Symptoms of Tobacco-Nicotine Poisoning: Excitement, confusion, muscular twitching, weakness, abdominal cramps, colonic convulsions, depression, rapid respirations, palpitations, collapse, coma, central nervous system paralysis (Nicotine stimulates the nervous system and may cause tremors in the inexperienced user, or even convulsions with high doses), respiratory failure [Merck. (1999)]. It was reported [J. Am. Med. Assoc. (1998)] that tobacco industry efforts in the United States, spanned 3 decades to alter the chemical form of nicotine to increase the percentage of freebase nicotine delivered to smokers. Depending on PH nicotine exists as a diprotonated salt, a monoprotonated salt, or an unchanged neutral species. The salt forms, and the neutral species is called the "freebase" form. Nicotine favours the salt form at low values of PH (e.g., PH=3) and the freebase form at high values of PH (e.g. PH=8).Freebase nicotine apparently crosses biological membranes more easily than the charged counterparts, and this affects the physiological response to the drug.

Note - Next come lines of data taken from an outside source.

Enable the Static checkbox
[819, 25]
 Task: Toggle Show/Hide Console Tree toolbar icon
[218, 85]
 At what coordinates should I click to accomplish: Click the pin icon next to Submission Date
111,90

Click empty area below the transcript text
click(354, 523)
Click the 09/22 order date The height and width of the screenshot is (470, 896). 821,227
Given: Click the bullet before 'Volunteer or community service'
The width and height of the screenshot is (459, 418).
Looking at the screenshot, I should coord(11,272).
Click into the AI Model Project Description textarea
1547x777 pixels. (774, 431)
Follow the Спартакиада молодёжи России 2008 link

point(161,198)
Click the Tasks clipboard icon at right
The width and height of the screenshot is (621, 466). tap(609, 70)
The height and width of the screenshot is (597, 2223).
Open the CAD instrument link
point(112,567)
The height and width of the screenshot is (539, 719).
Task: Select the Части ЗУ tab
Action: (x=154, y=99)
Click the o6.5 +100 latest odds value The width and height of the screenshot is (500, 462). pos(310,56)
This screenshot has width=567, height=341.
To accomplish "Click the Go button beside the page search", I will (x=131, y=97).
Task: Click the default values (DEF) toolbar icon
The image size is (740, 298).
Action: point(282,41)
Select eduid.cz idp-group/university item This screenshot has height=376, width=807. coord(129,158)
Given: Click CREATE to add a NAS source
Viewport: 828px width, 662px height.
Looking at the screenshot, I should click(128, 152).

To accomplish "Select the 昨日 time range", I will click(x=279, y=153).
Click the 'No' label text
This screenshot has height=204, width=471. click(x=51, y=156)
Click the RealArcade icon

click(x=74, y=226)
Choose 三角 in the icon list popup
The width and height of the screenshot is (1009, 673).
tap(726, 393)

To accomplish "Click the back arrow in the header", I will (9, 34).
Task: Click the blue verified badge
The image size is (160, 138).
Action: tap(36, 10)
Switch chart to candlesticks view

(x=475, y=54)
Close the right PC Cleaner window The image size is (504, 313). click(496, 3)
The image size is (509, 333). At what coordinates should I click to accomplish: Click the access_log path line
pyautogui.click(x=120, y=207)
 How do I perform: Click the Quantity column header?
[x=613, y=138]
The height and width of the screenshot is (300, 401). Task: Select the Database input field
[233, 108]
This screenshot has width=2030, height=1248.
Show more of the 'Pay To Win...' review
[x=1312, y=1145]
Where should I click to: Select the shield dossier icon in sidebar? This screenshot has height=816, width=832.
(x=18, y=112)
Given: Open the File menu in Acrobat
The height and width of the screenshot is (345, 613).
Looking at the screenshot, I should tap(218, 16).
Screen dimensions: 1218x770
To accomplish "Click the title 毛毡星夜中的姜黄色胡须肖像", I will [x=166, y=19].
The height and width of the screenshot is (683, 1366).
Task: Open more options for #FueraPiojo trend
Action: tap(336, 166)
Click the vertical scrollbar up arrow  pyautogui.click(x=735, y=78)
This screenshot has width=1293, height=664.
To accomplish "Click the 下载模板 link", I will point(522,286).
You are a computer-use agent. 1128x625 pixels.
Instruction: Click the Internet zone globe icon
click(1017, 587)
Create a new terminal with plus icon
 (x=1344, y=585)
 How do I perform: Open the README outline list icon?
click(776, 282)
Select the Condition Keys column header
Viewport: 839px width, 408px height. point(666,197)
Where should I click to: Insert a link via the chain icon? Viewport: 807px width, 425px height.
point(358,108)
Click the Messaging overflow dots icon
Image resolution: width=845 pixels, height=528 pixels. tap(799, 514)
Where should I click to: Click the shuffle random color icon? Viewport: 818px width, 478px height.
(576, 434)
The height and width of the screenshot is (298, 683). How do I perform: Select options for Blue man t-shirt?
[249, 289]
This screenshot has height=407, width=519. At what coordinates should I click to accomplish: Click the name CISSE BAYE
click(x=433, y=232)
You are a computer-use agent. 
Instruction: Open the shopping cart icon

Tolerance and Nicotine Dependence: Most people begin smoking between the ages of 12 and 20. Surprisingly, few people start smoking as adults over 21 (see chapter three). Once smoking has become a habit, whether physical addiction occurs or not, Psychological factors play a significant role in continuing to smoke. A decrease in a person's sensitivity to the effects of a drug is often refered to as tolerance. The phenomenon occurs when a person must consume more of a substance in order to achieve the same rewarding effect. This, in case of tobacco, puts him/her at greater risk for developing dependence.
   Successful smoking cessation programs must treat both the Physical and Psychological aspects of nicotine addiction.

"It is not the strongest species that survive nor the most intelligent, but the ones that are more responsive to change"
                               ~ Charles Darwin ~

"You can not hold a man down without staying down with him".